Among health care measures, the report finds a “mixed bag” of proposals that could both positively and negatively affect communities of color. The Assembly’s budget resolutions reject $126.3 million of the governor’s proposed health care spending reductions, while the Senate accepted the governor’s $1.9 billion cut.
The report approves of the Executive Budget proposal to regulate health insurance rate increases. The budget would require insurers to spend 85 percent of premium dollars on health care that it says would help hold down rates.

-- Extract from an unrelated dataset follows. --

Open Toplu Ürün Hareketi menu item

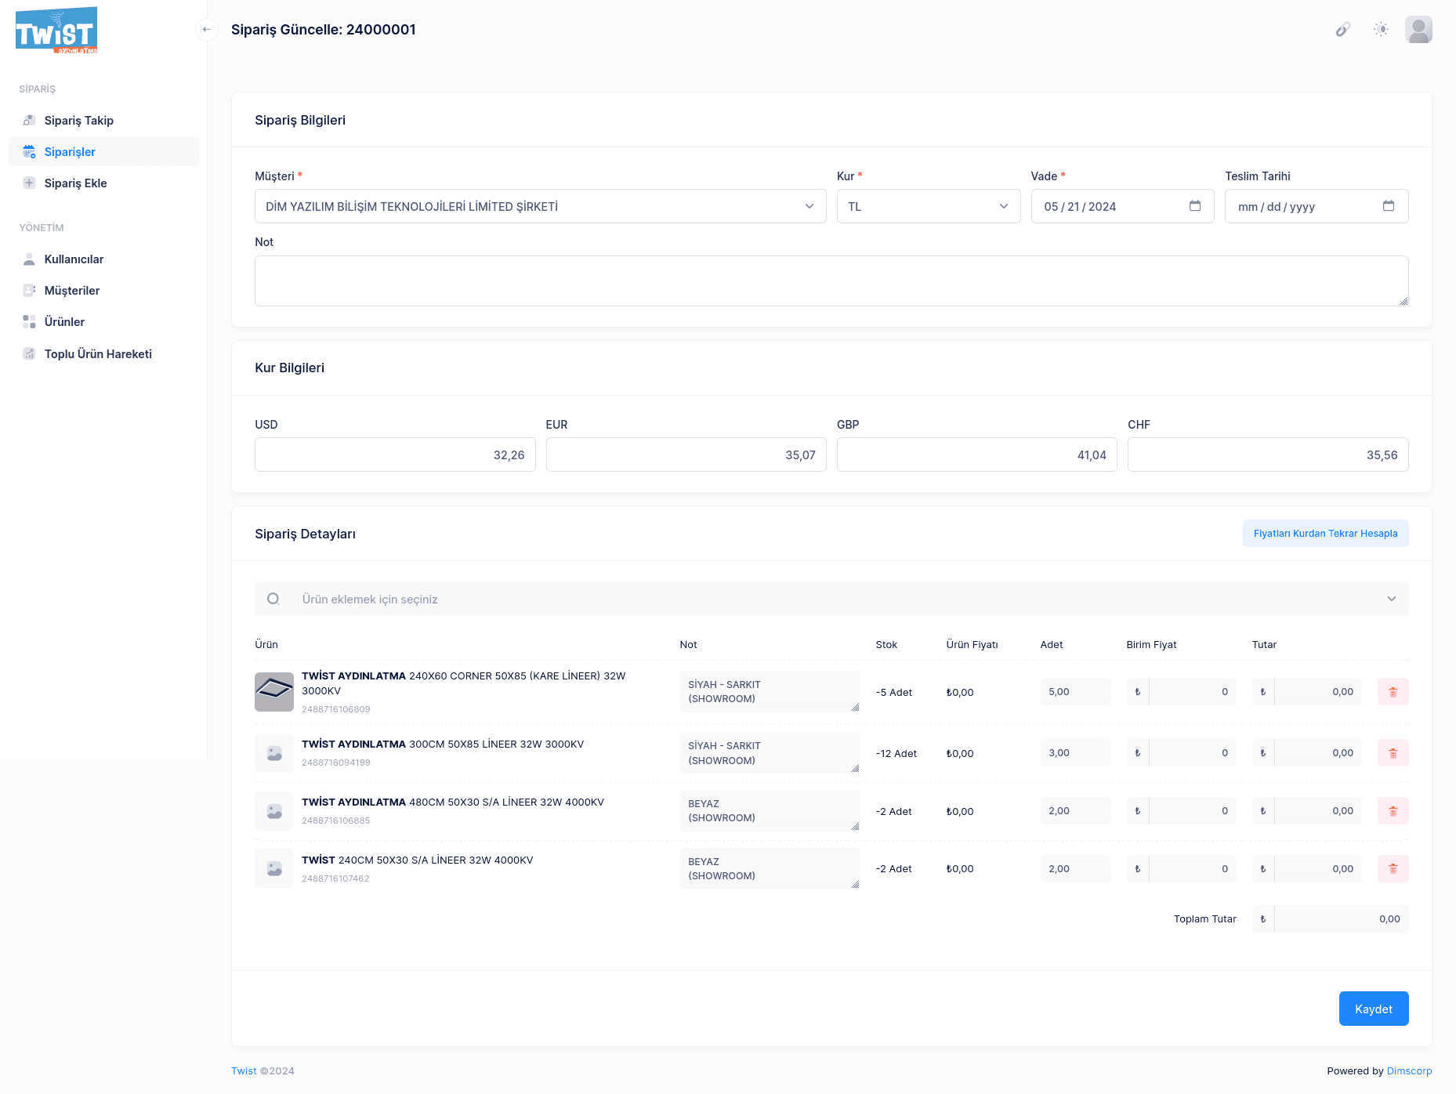pos(98,354)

According to the report, African-American and Hispanic workers are less likely to have employer-sponsored insurance. Regulating health insurance rates, says the report, would help those groups by easing the burden on those who need to buy into Healthy New York, small business insurance coverage or the direct-pay market.
Cohen said that there is a good chance this year there will be a re-regulation of health insurance rates by the Legislature.

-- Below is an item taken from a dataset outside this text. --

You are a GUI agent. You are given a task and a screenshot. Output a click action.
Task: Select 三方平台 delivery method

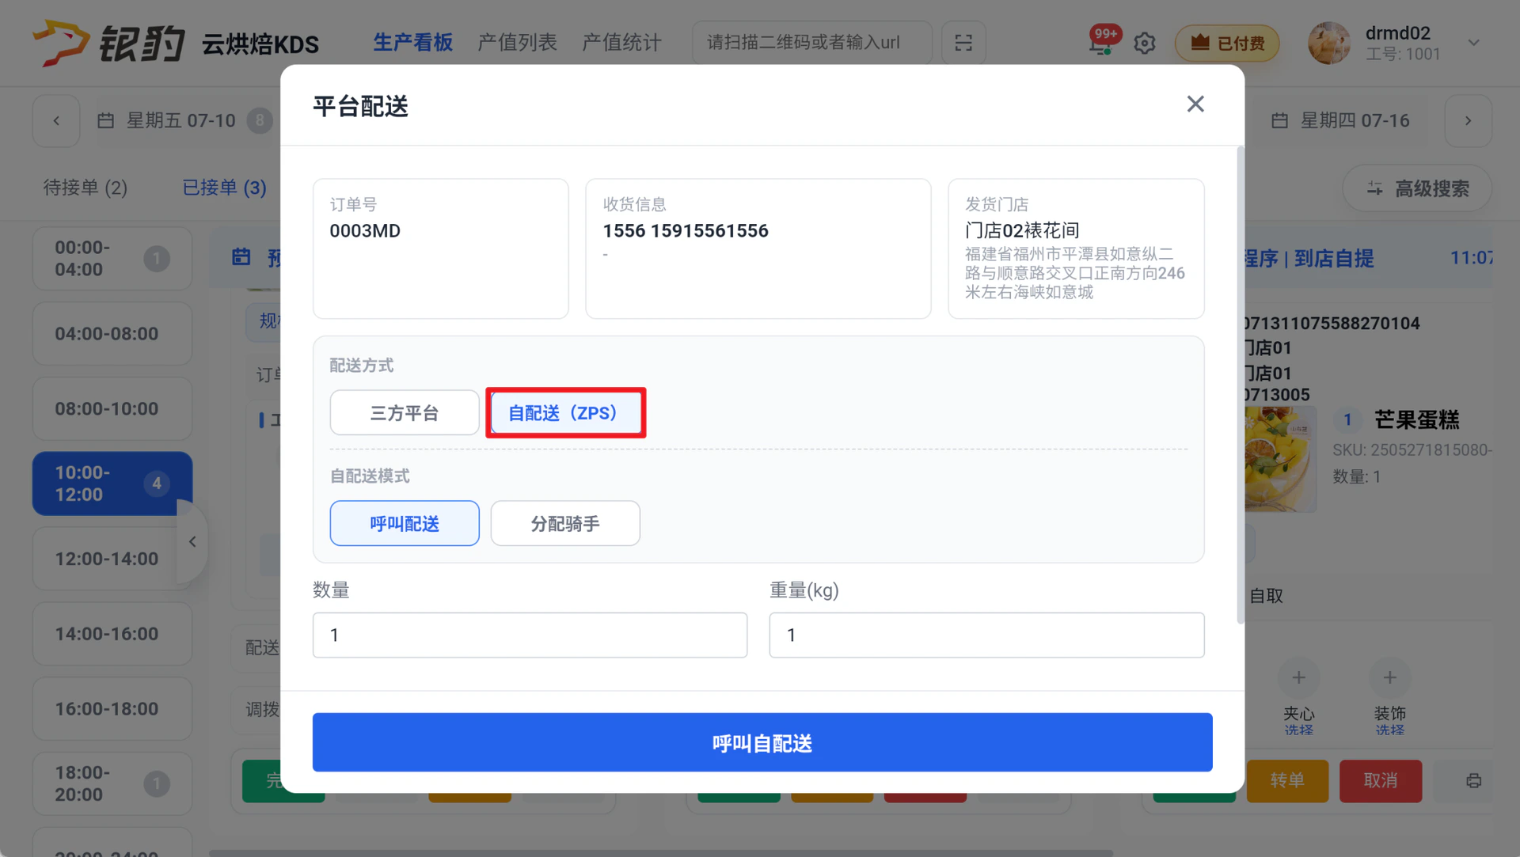coord(405,412)
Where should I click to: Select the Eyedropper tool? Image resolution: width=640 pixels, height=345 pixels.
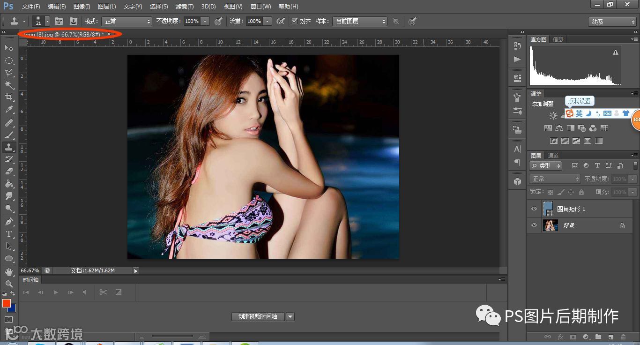(x=8, y=110)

The report is also critical of the plan to reduce charity care funding by $70 million. The program is directed at assisting uninsured, disproportionately low-income people and people of color in hospitals. The report suggests restoring the cut and instituting greater accountability to make sure hospitals use the money appropriately to serve the uninsured.
Among other health care measures, the report also disapproves of a $507,600 proposed cut to school-based health centers, centers located on-site that collectively serve more than 200,000 underserved youth in rural, urban and suburban schools throughout the state.
The report also offers alternatives to Executive Budget proposals. It recommends reducing the stock transfer tax rebate by 20 percent. Instead of stock brokers receiving a full rebate on individual stocks transferred, the state would only rebate 80 percent back to brokers. New Yorkers for Fiscal Fairness have said this could raise $3.2 billion annually in state revenues.
There is also a proposal for a one-time tax on bankers’ cash bonuses over $50,000, with the report saying the tax could raise $6 billion to $10 billion, discourage the rewarding of short-term risk-taking and “encourage firms to maintain adequate capital reserves by tying employees’ fates to those of shareholders.”
Anne Pope, northeast regional director for the National Association for the Advancement of Colored People, said “this report points to the fact that our job is not over, in fact our job is going to be a little harder.”
“The report highlights that [while] the nation and state are led by people of color, the overall condition of our communities remains extraordinarily difficult and many find themselves in crisis,” continued Pope.
“Unfortunately, we’re in a political dynamic where people think government programs are bad,” said Cohen.